A assinatura ocorre em um momento de tensão na região. O Irã, em resposta a ações lideradas por Estados Unidos e Israel, tem atacado aliados americanos com drones e mísseis balísticos. A Arábia Saudita também enfrenta ataques de grupos ligados a Teerã, como milícias no Iraque e os rebeldes houthis do Iêmen. Na quinta-feira (6), dezenas de soldados da coalizão que apoia o governo deposto do Iêmen, financiada por Riad, morreram em um ataque houthi. Os sauditas afirmam que a Guarda Revolucionária do Irã coordena essas ações, o que quebraria o entendimento firmado com mediação chinesa em 2023.
Os detalhes do pacto tríplice não foram divulgados. O acordo reúne o sétimo maior orçamento militar do mundo, da Arábia Saudita, o Paquistão, que possui cerca de 170 ogivas nucleares, e a Turquia, com 355 mil soldados, o segundo maior contingente da Otan. No ano passado, sauditas e paquistaneses já haviam assinado um acordo de defesa que, na prática, deu ao reino acesso a capacidade nuclear, algo que apenas Israel detém na região, com cerca de 90 ogivas não assumidas. Islamabad já enviou 8 mil soldados e um esquadrão de caças para território saudita.
O anúncio representa um revés para o ex-presidente americano Donald Trump, que pressionava Riad a normalizar relações com Israel no âmbito dos Acordos de Abraão. No mês passado, Trump chegou a anunciar um pacto de transferência de tecnologia nuclear civil para os sauditas, mas condicionou o acordo à paz com o Estado judeu. Turquia e Paquistão são adversários declarados de Israel, o que afasta a possibilidade de alinhamento com os planos de Washington. O Paquistão já se aproximou da China nos últimos anos, enquanto a Turquia mantém uma relação instável com os EUA.

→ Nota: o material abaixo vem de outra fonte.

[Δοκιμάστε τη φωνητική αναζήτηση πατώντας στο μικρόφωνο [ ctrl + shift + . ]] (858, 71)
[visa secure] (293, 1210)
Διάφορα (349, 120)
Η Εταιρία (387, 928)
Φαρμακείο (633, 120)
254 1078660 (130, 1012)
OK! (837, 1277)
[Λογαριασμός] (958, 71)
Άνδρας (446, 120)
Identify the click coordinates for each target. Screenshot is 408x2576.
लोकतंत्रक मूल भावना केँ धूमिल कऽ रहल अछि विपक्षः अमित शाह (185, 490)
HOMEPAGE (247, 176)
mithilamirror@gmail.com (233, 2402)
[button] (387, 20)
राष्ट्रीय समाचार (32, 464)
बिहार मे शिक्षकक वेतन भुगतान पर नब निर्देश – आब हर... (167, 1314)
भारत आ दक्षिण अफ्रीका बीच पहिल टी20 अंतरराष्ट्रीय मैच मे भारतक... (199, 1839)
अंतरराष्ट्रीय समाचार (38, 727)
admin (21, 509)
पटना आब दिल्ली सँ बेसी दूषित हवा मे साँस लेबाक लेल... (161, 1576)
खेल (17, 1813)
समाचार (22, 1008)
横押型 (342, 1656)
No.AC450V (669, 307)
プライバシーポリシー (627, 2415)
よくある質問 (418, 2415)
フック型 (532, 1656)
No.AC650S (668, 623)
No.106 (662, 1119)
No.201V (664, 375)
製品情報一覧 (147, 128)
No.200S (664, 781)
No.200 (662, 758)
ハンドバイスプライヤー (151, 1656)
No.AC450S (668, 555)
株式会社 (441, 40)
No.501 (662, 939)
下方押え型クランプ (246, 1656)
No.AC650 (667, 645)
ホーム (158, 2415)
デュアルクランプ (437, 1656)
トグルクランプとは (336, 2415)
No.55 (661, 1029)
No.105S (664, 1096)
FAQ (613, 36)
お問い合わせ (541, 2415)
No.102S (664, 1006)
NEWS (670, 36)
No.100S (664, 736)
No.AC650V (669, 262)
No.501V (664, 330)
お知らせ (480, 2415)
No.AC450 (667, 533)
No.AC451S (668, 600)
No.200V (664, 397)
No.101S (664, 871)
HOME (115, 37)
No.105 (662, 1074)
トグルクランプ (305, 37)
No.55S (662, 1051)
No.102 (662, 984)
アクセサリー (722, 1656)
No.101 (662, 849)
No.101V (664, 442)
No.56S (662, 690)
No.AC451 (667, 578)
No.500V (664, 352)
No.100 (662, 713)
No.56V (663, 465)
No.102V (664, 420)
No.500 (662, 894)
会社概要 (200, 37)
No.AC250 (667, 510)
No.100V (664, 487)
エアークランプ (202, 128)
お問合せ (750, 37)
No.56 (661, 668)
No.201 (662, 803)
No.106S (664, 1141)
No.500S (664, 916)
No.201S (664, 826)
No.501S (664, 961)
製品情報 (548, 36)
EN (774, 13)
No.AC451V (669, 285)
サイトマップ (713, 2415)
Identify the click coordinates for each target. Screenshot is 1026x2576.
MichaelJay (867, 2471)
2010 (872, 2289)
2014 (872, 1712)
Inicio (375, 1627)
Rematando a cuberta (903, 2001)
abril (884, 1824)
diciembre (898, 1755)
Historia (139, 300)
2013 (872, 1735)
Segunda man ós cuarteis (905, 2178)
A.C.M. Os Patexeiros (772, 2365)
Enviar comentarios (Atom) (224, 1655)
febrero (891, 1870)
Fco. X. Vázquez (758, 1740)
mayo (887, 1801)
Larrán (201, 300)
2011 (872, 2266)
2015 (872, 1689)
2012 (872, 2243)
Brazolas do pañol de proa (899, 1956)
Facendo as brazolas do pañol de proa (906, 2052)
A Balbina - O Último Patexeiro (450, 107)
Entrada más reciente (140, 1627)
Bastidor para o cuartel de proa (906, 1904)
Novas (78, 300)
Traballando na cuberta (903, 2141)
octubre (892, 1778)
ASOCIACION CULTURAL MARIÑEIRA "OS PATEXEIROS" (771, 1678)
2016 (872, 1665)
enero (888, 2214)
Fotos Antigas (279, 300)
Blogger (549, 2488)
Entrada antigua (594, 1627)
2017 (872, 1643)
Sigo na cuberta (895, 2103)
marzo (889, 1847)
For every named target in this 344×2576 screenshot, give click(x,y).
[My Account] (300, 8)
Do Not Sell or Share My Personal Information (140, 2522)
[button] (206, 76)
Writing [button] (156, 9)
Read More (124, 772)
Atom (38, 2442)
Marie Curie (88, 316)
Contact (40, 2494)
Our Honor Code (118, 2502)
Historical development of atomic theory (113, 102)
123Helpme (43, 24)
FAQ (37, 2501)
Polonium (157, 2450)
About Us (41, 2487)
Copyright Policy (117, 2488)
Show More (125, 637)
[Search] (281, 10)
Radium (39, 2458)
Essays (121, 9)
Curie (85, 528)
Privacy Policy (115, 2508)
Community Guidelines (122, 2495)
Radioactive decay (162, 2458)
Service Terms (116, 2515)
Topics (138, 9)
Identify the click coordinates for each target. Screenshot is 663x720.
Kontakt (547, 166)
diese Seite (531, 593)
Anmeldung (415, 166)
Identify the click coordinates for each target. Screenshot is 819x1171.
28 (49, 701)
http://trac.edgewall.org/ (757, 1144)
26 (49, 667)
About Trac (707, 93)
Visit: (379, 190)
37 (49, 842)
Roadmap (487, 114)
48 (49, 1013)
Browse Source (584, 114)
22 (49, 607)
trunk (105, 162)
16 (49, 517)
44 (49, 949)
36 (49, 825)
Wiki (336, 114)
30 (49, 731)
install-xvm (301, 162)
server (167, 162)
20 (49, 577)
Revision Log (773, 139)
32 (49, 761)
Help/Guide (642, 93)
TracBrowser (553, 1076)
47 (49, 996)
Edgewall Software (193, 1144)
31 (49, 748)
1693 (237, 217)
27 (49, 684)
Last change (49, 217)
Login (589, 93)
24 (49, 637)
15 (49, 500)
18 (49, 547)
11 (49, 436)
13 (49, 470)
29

Para o presidente turco, Recep Tayyip Erdogan, o pacto é uma vitória política. Em 2024, ele apoiou o Azerbaijão no conflito com a Armênia e foi peça-chave na queda do governo de Bashar al-Assad na Síria. A nova administração síria, formada por grupos islâmicos, alarmou Israel, que ocupa uma área no território sírio em parceria com a minoria druza, em confronto direto com os interesses turcos. A Rússia, que apoiava Assad, perdeu capacidade de intervir na região por causa da guerra na Ucrânia. No Cáucaso, Moscou também viu sua influência na Armênia diminuir após a derrota militar do país para o Azerbaijão e o acordo de paz mediado por Trump.